A l'heure où s'accomplit cet acte symbolique ayons une pensée pour celle qui consacra sa vie à la mise en place d'institutions médicales modernes, bien équipées et tenues par des professionnels de la médecine formés aux techniques les plus modernes. Edith Lucie Bongo Ondimba, fille chérie du président Denis Sassou N'Guesso et Première Dame de la République du Gabon, avait en effet entrepris, de longues années durant, de développer les structures sanitaires et hospitalières qui accompagneraient l'émergence de ses deux pays. Médecin de formation elle oeuvrait sans relâche pour que les problèmes de santé soient résolus sur place et, mieux encore, soient prévenus de mille et une façons.

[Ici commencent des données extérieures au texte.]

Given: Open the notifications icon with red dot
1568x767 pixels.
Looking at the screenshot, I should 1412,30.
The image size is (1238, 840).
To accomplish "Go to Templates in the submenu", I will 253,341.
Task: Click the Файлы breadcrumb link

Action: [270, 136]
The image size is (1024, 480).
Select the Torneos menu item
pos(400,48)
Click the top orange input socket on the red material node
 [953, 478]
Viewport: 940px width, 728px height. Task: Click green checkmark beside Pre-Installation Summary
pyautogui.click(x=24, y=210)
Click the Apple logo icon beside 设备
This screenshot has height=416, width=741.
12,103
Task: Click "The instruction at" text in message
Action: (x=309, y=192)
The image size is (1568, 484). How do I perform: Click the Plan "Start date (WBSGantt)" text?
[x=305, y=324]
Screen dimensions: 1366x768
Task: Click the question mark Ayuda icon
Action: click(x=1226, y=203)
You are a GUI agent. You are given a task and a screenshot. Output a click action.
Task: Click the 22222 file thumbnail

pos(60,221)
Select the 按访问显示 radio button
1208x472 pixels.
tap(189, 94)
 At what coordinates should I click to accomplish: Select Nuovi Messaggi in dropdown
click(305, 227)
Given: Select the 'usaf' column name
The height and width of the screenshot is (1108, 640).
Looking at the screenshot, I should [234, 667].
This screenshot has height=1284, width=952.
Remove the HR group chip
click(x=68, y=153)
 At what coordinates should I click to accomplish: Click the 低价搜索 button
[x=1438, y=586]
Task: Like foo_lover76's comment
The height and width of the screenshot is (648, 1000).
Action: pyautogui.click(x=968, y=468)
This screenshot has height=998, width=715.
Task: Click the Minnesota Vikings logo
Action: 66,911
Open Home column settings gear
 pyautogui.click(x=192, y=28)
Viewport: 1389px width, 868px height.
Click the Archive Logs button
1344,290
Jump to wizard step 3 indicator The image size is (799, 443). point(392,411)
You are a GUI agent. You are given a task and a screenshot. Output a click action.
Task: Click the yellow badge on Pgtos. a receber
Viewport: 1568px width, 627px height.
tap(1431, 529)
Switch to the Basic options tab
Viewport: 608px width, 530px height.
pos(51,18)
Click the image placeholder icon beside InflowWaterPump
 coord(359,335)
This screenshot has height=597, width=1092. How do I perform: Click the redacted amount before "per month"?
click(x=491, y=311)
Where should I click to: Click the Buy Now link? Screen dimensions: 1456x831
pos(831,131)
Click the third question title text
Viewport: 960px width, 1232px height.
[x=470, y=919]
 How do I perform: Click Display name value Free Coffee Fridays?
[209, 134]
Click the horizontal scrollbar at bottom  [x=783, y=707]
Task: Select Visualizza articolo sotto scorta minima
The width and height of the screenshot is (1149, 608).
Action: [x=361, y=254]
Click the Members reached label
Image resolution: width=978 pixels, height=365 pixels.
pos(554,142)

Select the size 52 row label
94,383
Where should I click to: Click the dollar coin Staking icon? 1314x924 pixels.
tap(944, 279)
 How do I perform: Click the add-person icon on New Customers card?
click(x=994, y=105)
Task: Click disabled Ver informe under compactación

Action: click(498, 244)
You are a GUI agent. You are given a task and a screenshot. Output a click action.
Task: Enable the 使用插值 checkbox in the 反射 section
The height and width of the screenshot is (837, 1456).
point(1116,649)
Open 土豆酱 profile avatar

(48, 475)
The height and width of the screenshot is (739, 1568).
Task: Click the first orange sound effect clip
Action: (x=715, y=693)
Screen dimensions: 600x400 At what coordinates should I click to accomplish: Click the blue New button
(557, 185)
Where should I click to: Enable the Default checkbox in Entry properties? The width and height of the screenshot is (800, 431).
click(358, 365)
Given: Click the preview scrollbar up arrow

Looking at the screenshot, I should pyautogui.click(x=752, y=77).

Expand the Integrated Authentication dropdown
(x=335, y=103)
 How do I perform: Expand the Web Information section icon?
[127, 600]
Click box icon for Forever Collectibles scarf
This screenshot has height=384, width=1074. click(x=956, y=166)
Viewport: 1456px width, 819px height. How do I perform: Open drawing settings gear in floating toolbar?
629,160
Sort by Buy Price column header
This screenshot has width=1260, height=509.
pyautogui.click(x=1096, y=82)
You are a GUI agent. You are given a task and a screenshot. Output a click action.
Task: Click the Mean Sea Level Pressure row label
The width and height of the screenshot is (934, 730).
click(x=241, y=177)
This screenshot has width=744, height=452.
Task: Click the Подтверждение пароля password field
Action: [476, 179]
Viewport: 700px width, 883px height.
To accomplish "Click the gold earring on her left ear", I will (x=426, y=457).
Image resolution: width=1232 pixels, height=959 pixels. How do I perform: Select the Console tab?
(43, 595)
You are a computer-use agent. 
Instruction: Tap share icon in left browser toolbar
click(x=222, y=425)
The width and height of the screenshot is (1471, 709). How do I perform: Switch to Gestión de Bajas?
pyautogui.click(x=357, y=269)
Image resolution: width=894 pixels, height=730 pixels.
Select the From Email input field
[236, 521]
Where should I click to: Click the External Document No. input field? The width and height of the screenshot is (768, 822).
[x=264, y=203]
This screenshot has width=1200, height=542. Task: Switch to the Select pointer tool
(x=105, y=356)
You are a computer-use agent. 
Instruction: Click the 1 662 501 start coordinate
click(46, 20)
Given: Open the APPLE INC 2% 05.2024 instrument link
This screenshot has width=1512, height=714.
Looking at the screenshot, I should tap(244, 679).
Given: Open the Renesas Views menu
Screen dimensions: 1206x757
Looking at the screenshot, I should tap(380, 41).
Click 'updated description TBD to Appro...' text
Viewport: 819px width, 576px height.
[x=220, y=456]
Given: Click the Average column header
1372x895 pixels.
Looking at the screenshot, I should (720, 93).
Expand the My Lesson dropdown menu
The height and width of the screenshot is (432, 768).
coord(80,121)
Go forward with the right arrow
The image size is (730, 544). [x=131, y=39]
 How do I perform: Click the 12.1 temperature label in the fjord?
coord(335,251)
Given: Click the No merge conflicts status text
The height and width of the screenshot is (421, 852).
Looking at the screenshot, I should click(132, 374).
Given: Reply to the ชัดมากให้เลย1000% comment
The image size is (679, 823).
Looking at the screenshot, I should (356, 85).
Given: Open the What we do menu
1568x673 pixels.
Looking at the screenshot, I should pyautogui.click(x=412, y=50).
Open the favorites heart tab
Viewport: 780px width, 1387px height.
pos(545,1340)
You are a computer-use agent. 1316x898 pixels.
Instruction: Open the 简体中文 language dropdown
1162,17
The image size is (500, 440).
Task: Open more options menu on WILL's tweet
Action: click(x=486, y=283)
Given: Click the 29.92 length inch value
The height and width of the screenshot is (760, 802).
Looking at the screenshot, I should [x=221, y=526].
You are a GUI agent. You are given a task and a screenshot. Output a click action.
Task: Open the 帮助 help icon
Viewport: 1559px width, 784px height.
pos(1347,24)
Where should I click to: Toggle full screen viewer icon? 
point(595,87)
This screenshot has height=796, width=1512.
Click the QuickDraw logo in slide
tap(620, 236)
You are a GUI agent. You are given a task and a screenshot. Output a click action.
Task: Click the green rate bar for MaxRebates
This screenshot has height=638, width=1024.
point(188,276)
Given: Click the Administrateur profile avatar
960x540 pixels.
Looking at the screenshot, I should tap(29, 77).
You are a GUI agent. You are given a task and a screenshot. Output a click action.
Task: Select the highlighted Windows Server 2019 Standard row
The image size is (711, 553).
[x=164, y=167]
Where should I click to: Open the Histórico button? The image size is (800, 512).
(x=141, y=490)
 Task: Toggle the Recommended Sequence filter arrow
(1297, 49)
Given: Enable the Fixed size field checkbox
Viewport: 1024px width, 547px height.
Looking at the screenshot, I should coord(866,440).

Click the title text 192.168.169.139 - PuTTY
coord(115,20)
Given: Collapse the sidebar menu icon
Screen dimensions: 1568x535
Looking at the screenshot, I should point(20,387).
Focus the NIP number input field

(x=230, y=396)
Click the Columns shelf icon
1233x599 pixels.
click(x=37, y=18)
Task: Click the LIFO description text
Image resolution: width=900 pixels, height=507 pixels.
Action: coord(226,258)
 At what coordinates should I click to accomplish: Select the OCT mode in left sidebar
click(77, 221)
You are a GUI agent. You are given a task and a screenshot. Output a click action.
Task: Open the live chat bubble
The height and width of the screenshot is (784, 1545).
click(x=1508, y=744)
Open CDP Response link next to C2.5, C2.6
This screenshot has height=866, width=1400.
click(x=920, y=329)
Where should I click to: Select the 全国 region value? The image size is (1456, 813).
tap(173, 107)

Si son corps a quitté cette terre il y a quelques années pour rejoindre l'au-delà son esprit demeure plus présent que jamais parmi nous et inspire toujours l'homme qui a entrepris de doter le Congo d'infrastrucures médiales adaptées aux exigences de ce temps. Car c'est bien des échanges que Denis Sassou N'Guesso eut avec sa fille tout au long de son existence qu'est né progressivement le grand et noble projet qui se concrétise  aujourd'hui sous nos yeux dans tous les départements et sur toute l'étendue du pays.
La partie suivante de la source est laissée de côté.